** Opening Input records block **

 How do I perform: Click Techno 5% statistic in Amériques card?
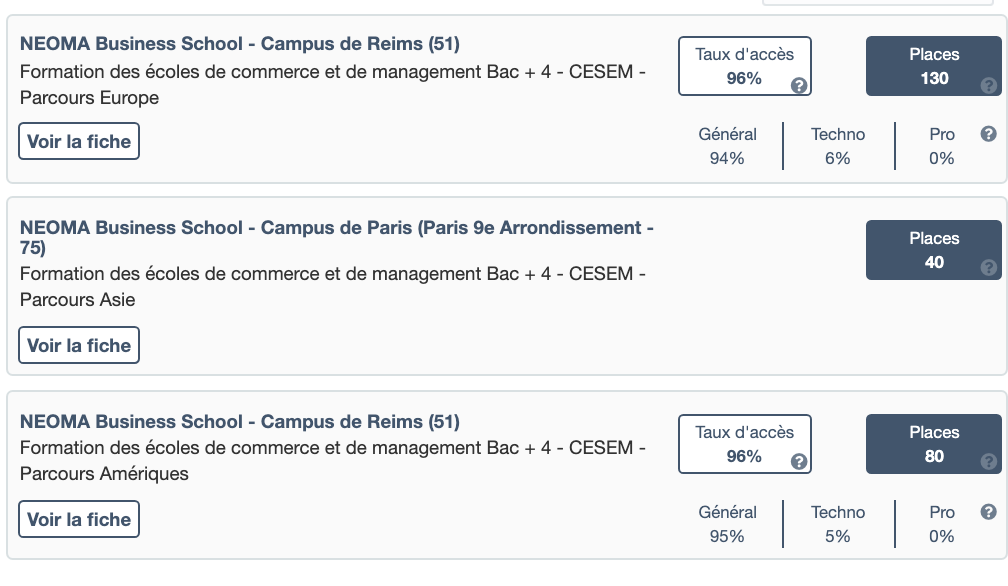click(x=838, y=524)
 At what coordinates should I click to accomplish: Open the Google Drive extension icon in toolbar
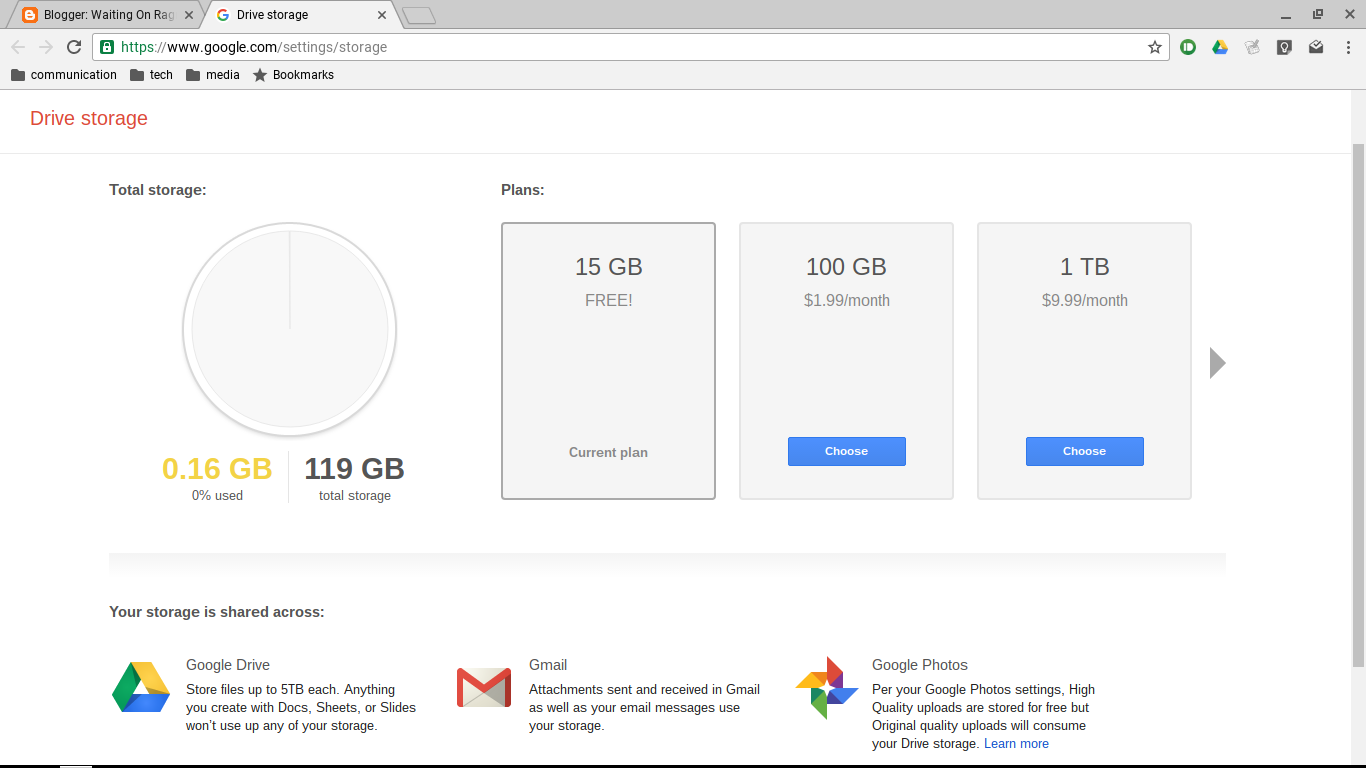(1220, 47)
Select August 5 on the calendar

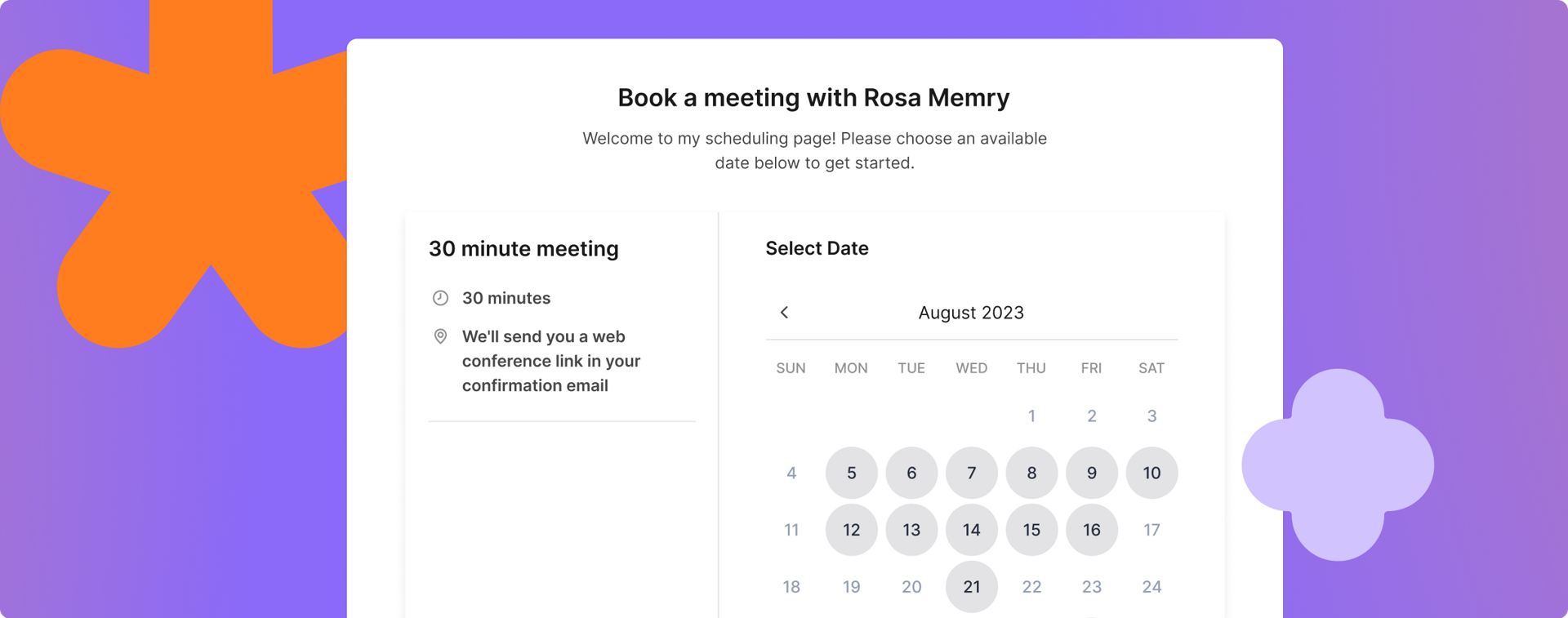(x=851, y=473)
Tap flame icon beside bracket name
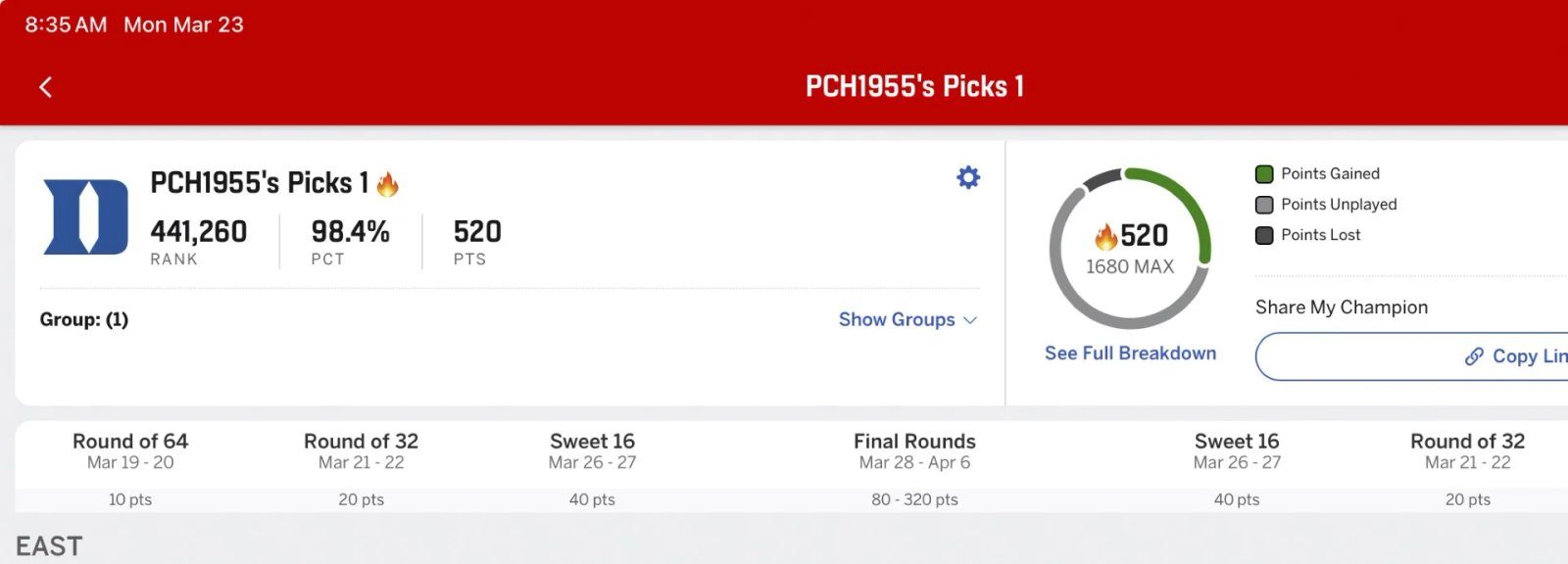The height and width of the screenshot is (564, 1568). point(388,184)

** Closing Input records block **

● Task instructions
Give again, word for word, the line containing "Select August 5 on the calendar" and every line after it to the end of the records; leave out the pictures.

● Exercise answer
Select August 5 on the calendar

(x=851, y=473)
Tap flame icon beside bracket name
The height and width of the screenshot is (564, 1568). point(388,184)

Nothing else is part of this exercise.